Yieldstreet customer Justin Klish invested $400,000 in real estate projects through the platform, facing total losses as properties declared default, wiping out his funds. The troubled projects span various locations and asset types, impacting investors who face deep or total losses on their investments.
Yieldstreet, founded in 2015, aimed to democratize access to alternative assets beyond stocks and bonds. The company gathered funds from retail investors like Klish, offering deals previously available to Wall Street firms. However, several real estate deals soured, resulting in defaults and significant losses for investors who face challenges in recovering their capital.
Yieldstreet’s struggles in real estate investments have led to widespread defaults and struggles for investors. While the company claimed positive returns on matured investments, distressed projects resulted in deep losses. Customers accuse Yieldstreet of downplaying risks and providing misleading information, raising concerns about the platform’s transparency and performance.

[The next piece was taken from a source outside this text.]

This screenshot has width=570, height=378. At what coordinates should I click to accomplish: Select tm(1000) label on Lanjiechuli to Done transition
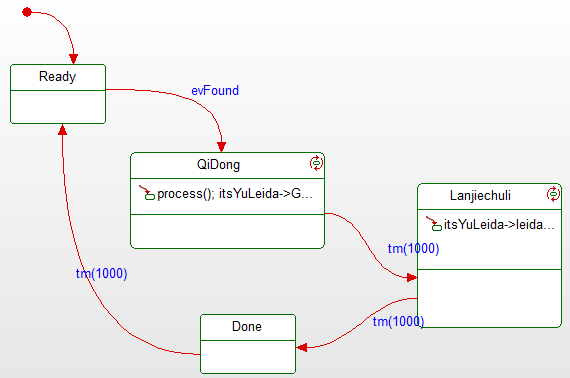pos(398,322)
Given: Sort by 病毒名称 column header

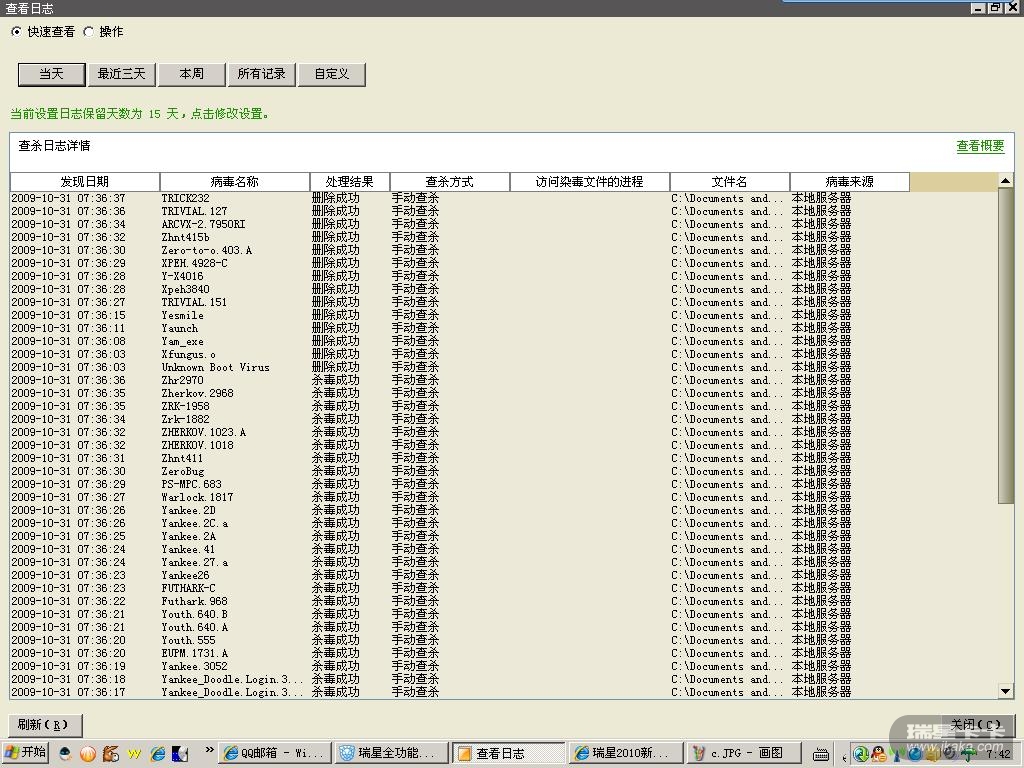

Customers like Louis Litz and Mark Underhill are facing substantial losses on their investments through Yieldstreet’s real estate deals. The company’s pivot away from bespoke investments to a model offering funds from established Wall Street giants reflects a shift in strategy to mitigate risks and improve offerings for customers. Yieldstreet aims to evolve into a distribution platform with more diversified investment options.
Under its new CEO, Yieldstreet is shifting its focus to offering funds from external asset managers like Goldman Sachs and the Carlyle Group. This strategic change aims to provide customers with a broader range of investment options and reduce risks associated with bespoke investments. The move comes amidst challenges faced by customers who invested in troubled real estate projects through the platform.